→ **ENTRIES PROVIDED**:
————
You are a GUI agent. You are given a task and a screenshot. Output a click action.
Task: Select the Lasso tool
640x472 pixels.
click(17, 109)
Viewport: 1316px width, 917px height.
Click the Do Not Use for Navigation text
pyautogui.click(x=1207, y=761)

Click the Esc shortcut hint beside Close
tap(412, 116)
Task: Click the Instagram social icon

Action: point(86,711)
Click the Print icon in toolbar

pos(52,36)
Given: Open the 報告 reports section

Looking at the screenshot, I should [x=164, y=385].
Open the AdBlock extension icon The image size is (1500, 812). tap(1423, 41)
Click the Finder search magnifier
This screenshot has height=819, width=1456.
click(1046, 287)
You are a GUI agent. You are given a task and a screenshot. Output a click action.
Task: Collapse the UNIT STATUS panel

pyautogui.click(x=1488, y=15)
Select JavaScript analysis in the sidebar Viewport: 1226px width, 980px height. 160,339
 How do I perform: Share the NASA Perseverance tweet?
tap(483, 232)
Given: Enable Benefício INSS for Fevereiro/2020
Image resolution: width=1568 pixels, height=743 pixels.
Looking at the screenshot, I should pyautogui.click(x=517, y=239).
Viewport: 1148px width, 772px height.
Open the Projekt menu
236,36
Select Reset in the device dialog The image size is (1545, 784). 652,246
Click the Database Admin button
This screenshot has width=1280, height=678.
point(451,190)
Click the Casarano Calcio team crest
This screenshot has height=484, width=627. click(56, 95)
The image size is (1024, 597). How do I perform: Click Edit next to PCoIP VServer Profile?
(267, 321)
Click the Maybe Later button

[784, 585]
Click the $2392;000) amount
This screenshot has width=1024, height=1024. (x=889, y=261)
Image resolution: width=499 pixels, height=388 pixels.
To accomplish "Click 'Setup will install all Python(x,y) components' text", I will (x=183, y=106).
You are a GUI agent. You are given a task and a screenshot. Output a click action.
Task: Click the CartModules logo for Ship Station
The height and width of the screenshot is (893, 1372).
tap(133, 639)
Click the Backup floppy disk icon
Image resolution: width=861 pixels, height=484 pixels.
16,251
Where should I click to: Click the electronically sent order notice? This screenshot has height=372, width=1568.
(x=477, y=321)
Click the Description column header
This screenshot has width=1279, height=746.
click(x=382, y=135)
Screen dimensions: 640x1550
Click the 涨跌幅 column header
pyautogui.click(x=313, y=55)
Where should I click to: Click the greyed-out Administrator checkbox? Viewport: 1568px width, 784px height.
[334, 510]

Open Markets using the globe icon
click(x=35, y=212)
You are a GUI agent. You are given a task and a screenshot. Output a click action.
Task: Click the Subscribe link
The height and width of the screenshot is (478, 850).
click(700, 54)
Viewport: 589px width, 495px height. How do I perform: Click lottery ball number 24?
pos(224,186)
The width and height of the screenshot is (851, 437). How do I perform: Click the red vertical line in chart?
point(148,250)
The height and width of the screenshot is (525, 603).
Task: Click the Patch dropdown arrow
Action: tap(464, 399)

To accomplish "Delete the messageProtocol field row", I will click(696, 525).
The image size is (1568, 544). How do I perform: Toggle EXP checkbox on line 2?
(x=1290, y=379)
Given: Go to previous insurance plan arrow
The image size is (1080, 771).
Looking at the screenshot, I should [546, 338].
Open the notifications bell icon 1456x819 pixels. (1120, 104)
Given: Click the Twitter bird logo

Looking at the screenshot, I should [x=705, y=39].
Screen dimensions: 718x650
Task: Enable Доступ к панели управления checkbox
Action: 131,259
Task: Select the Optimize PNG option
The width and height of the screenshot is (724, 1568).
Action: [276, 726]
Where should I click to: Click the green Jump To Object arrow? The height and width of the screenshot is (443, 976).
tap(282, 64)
————
→ **WORK TO COMPLETE**:
State how many lines in the listing above contain the word "resolution", matching case exactly, and give only that number.

→ **CORRECT RESULT**:
3